1,2 Millionen Clubmitglieder Deutscher wird Rotary-Weltpräsident – erstmals in 115 Jahren
Weltweit gibt es etwa 35.000 Rotary-Clubs, in denen sich vor allem erfolgreiche Berufstätige sozial engagieren. Das heißt in Corona-Zeiten oft auch, Essen zu verteilen, sagt der neue Weltpräsident Holger Knaack.
Holger Knaack ist ein tatkräftiger Mann. "Nicht nur reden, sondern anpacken", ist das Motto des 68-Jährigen. Das sei auch die richtige Voraussetzung für die Aufgaben, die jetzt vor ihm lägen, sagt er. Knaack leitet für ein Jahr als Weltpräsident die Geschicke von etwa 35.000 Rotary-Clubs mit etwa 1,2 Millionen Mitgliedern.
"In normalen Zeiten wäre ich in diesem Jahr praktisch nur auf Reisen, um Clubs und Veranstaltungen im In-und Ausland zu besuchen", sagt Knaack. Doch wegen der Corona-Pandemie verbringt der Ratzeburger, der sein Amt offiziell am 1. Juli angetreten hat, viel Zeit vor dem Computer und in seinem provisorischen Videostudio.

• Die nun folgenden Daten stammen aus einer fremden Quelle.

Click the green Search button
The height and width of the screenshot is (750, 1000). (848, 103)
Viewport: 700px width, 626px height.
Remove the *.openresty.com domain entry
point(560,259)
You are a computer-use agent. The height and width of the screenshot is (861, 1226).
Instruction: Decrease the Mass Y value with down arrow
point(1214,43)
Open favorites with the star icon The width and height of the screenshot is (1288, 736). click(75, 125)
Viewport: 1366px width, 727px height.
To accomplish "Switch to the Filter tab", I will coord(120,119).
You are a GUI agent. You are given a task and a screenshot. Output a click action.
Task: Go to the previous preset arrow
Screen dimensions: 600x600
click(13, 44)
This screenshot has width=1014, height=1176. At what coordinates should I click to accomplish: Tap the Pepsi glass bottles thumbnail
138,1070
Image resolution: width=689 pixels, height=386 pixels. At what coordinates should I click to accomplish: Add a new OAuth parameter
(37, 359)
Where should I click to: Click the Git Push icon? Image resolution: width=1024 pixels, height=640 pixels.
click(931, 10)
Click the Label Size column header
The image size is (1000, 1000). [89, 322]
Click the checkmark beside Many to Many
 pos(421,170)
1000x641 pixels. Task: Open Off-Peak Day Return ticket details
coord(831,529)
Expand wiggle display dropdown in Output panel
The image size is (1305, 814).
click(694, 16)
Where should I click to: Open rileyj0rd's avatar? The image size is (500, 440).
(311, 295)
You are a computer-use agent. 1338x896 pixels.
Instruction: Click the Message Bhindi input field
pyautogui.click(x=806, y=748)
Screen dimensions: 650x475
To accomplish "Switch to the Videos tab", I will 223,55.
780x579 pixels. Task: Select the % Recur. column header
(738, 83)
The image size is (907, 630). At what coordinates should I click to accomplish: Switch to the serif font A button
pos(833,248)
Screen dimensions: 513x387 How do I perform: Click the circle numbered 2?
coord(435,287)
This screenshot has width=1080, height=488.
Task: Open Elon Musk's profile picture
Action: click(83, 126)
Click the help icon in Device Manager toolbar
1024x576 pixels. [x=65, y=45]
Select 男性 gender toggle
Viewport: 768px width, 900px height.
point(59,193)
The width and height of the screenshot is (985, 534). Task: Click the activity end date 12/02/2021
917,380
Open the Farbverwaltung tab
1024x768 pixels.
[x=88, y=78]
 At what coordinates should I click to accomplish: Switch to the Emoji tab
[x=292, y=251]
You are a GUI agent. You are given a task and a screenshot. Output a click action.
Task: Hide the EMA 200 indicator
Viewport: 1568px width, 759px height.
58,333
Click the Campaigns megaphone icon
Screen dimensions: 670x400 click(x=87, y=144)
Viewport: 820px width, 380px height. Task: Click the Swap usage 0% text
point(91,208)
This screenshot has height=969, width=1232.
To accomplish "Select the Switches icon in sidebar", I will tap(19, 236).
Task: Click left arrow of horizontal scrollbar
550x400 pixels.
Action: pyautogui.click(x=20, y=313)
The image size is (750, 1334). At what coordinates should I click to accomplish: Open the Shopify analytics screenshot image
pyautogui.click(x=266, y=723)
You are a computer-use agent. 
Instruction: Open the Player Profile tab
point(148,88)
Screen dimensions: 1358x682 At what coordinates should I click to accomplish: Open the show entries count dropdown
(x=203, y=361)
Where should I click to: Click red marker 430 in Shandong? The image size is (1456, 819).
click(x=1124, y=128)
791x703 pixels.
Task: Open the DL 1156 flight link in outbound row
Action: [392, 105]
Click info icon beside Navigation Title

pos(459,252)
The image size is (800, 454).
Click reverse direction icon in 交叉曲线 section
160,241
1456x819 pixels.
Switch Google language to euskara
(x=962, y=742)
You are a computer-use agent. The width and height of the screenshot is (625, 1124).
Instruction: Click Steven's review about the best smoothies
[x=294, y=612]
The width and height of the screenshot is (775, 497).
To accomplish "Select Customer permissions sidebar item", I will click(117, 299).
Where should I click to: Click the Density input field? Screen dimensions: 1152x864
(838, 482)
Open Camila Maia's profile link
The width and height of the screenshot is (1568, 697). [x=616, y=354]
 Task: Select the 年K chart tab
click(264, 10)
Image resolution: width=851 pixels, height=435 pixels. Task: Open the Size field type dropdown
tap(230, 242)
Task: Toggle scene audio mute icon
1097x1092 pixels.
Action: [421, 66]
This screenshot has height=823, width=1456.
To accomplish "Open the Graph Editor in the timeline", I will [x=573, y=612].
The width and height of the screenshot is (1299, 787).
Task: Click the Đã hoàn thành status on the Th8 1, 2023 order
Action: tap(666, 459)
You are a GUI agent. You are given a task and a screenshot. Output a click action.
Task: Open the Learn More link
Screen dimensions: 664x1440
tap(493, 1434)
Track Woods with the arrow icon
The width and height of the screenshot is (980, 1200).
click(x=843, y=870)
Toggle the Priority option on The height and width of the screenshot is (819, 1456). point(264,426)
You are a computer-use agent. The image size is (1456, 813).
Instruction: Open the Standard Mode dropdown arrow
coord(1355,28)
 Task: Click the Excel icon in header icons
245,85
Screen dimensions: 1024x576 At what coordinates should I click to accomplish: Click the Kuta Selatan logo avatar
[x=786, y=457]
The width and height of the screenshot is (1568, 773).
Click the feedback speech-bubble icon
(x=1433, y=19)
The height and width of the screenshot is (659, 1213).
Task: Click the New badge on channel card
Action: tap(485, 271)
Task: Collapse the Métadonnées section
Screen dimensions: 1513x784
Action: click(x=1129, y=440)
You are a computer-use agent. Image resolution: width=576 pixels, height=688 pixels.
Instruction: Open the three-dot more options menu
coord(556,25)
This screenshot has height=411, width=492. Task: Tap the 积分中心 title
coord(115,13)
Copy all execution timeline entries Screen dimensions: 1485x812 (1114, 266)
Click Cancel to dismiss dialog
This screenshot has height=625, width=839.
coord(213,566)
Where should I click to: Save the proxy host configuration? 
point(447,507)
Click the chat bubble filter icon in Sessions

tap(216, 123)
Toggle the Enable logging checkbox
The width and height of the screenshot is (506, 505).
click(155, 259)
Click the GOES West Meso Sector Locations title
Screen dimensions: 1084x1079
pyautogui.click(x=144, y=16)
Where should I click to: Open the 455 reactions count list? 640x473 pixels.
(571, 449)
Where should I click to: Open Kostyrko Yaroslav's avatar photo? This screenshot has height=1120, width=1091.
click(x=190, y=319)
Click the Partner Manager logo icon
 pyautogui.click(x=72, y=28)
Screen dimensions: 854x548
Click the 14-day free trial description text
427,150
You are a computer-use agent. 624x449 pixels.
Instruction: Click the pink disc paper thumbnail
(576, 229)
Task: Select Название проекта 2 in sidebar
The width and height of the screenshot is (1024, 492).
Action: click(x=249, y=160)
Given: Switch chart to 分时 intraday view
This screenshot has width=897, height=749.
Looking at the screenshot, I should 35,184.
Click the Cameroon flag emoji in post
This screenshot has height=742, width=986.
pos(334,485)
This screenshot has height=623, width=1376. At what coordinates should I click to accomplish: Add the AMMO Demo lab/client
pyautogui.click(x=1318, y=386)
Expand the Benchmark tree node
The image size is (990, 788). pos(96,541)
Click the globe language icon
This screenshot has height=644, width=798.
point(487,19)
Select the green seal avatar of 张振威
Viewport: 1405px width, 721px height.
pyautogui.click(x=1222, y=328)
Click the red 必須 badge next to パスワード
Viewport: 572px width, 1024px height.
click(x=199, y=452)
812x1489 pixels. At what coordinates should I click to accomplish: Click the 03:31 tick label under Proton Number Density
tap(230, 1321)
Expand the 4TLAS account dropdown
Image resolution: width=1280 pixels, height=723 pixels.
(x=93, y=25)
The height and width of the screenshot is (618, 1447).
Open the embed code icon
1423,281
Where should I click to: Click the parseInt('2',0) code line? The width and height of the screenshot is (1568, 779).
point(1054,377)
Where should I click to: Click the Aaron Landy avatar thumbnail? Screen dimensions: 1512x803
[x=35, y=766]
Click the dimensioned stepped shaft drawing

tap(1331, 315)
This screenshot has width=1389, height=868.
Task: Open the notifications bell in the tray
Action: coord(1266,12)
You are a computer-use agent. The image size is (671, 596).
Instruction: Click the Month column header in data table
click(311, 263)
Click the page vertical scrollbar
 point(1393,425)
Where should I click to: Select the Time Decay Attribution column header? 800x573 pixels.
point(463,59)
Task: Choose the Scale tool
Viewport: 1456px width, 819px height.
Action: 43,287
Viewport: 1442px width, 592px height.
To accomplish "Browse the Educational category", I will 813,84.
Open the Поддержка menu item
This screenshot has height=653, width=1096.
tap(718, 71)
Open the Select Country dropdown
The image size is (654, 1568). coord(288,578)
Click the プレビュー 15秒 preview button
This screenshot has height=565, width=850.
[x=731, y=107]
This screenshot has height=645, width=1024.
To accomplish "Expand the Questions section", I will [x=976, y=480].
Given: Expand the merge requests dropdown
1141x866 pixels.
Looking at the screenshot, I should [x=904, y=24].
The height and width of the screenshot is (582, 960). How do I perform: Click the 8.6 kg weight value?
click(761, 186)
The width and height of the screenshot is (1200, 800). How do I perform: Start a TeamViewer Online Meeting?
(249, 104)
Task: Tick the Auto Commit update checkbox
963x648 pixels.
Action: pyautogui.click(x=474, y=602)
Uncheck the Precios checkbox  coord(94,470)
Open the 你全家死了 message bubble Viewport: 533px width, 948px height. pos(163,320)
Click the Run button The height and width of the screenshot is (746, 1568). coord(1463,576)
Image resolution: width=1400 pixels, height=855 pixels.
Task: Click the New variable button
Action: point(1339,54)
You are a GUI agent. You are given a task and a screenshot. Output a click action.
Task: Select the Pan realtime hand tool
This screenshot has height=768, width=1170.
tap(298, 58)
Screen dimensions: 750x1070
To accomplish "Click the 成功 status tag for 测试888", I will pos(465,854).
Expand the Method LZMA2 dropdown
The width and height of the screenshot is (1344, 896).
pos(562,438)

Freunde beschreiben Knaack als "super witzig und nett"
Das Motto seiner Präsidentschaft ist auch im Garten seines Hauses am Ufer des idyllischen Küchensees abzulesen. "Rotary opens opportunities" ("Rotary eröffnet Möglichkeiten") steht auf einem breiten Schild vor drei offenen Türen. Die Skulptur sei ein Geschenk seines Heimatclubs zu seiner Wahl gewesen, erzählt Knaack. "Das Motto finde ich extrem passend, denn durch den weltweiten Kontakt mit den verschiedensten Menschen eröffnen sich für Jung und Alt immer wieder neue Möglichkeiten zur Entwicklung der Persönlichkeit."
Als "super witzig und nett" und als "interessante Führungspersönlichkeit" beschreiben Freunde aus seinem Heimatclub Knaack in einem Beitrag für das "Rotary Magazin". Wenn es aber um Dinge gehe, die ihm wichtig seien, könne er schnell todernst werden.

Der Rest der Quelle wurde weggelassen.